25 December 1776: The ships anchored at ‘Christmas Harbour’, on the main island of the uninhabited Kerguelen group, which had previously been visited by a French expedition.
26 January 1777: The ships called at Tasmania, then known in Europe as Van Diemen’s Land, the name given by Abel Tasman.
12 February 1777: The expedition arrived at Ship Cove, Queen Charlotte Sound, in New Zealand.
28 April 1777: The expedition called at Nomuka, one of a number of stops made in the Tongan archipelago.
23 August 1777: The Resolution and Discovery anchored at Matavai Bay, Tahiti, where the expedition stayed for a month.
12 October 1777: Mai is left at Huahine in a wooden house built for him by the British.
20 January 1778: A party landed at Waimea Bay, Kauai. Cook’s ships were the first from Europe known to have called at the Hawaiian islands.
2 February 1778: The expedition sailed north from Hawai‘i, which Cook called the Sandwich Islands.
30 March 1778: The ships anchored at Nootka Sound, Vancouver Island, where supplies were taken on board and trade in furs took place.
12 May 1778: The ships entered Prince William Sound, Alaska, for repairs and to take on supplies.
25 May 1778: The ships explored Cook Inlet, Alaska, which was thought by some on board to be the start of the Northwest Passage.
27 June 1778: The expedition sighted Unalaska in the Aleutian Islands, where a landing was made.
9 August 1778: The expedition crossed the Bering Strait and sighted the coast of Asia.
14 August 1778: The Resolution and Discovery crossed the Arctic Circle.
18 August 1778: The ships reached their highest latitude of 70° 44´ N but were prevented from going further by the Arctic ice sheet.
14 October 1778: The expedition returned to Unalaska where Cook met with Russian fur traders. The ships sailed south on 26 October to winter in Hawai‘i.
17 January 1779: The ships anchored at Kealakekua Bay, Hawai‘i, where provisions were obtained and Cook took part in welcoming ceremonies.

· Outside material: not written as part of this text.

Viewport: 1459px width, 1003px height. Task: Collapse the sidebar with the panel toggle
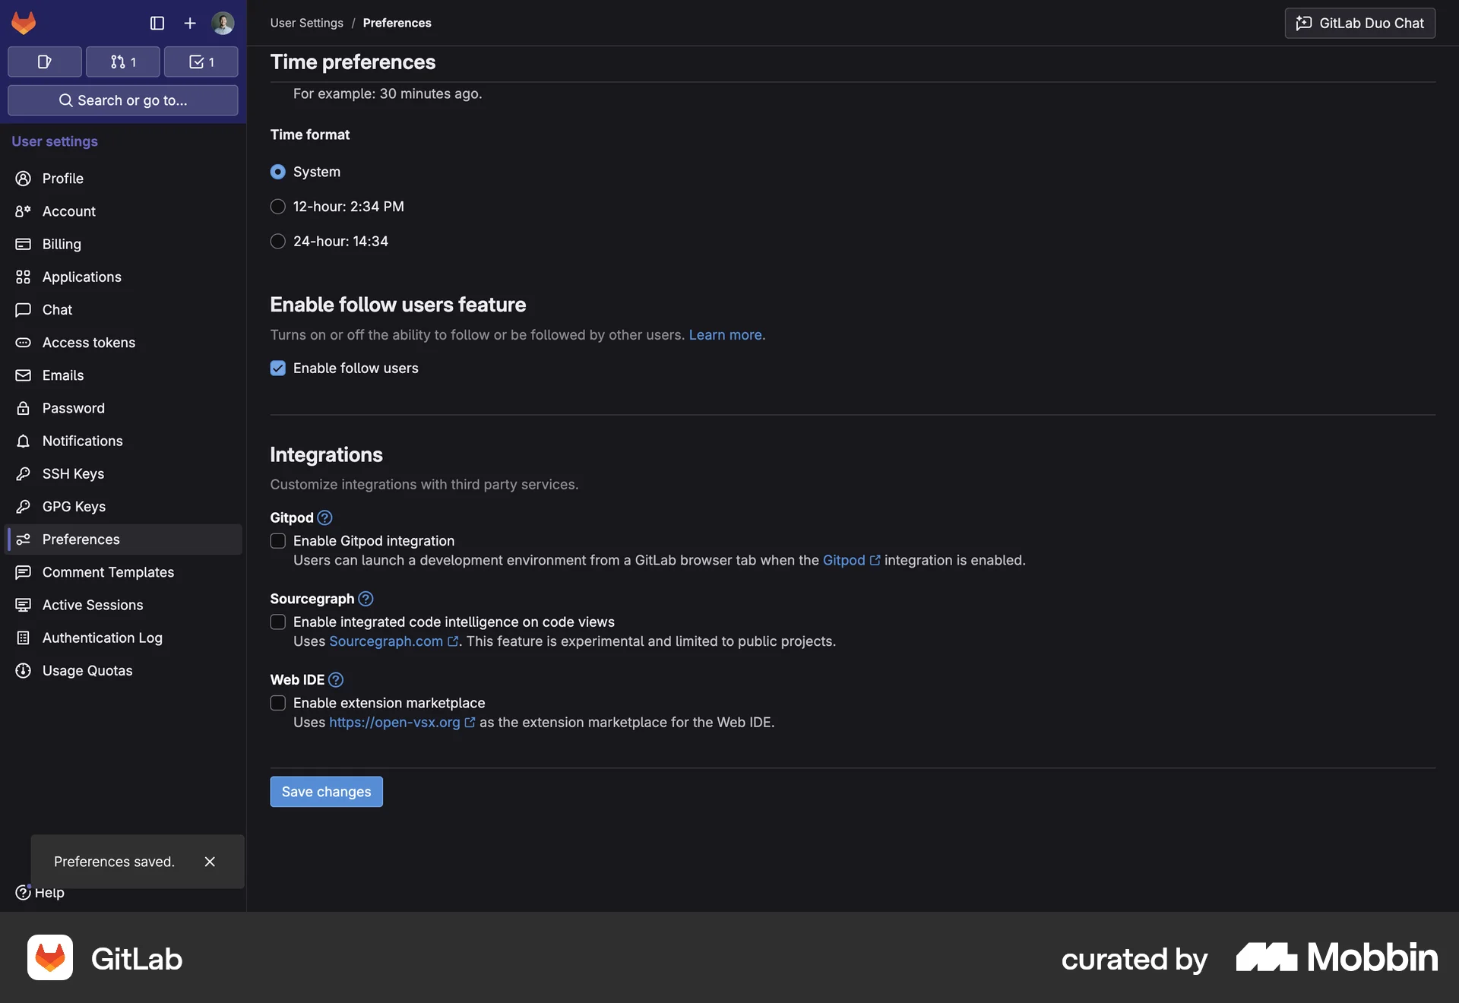[x=157, y=23]
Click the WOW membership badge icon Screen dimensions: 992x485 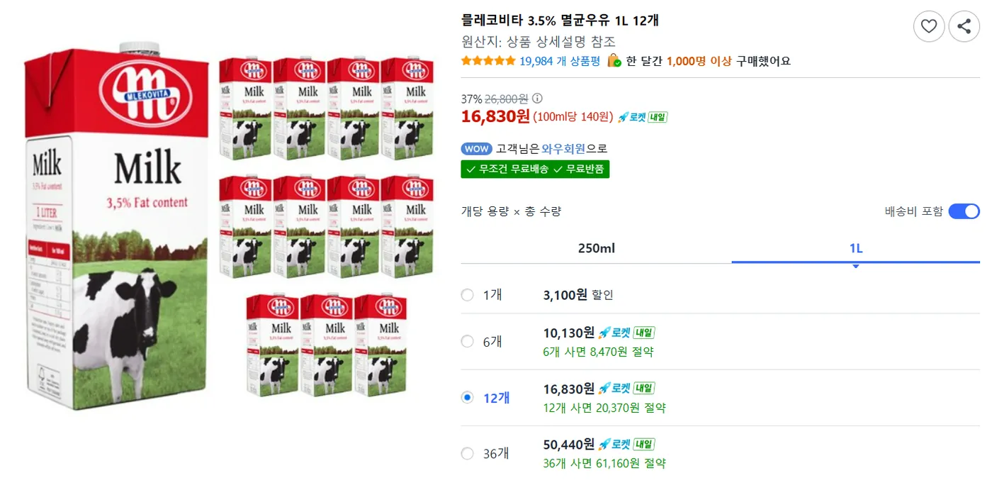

4 February 1779: The ships left Kealakekua Bay but damage to the Resolution’s mast meant that they had to return. They arrived back on 11 February.
14 February 1779: Following a dispute over a stolen boat, Cook was killed on the beach along with four marines. 16 Hawaiians are believed to have been killed.
21 February 1779: Charles Clerke assumed command of the expedition. He bombarded the Hawaiian coast and demanded the return of Cook’s remains. These were later buried at sea.
15 March 1779: The ships sailed north from Hawai‘i.
30 July 1779: The expedition sailed through the Bering Strait again but was soon forced by ice to return south.
22 August 1779: Charles Clerke died of consumption, which he had contracted in prison. John Gore took command of the expedition.
9 October 1779: The ships left Kamchatka in western Russia to return to Britain.
26 October 1779: The coast of Japan was sighted.
1 December 1779: The ships anchored at Macao in China, where large profits were made from the sale of sea otter pelts.
12 April 1780: The Resolution and Discovery anchored at the Cape of Good Hope to take on supplies.
22 August 1780: The ships anchored in Stromness Harbour, Orkney, having sailed north and west of Ireland to avoid severe gales; they stayed for almost a month.
7 October 1780: The Resolution and Discovery returned to the Thames.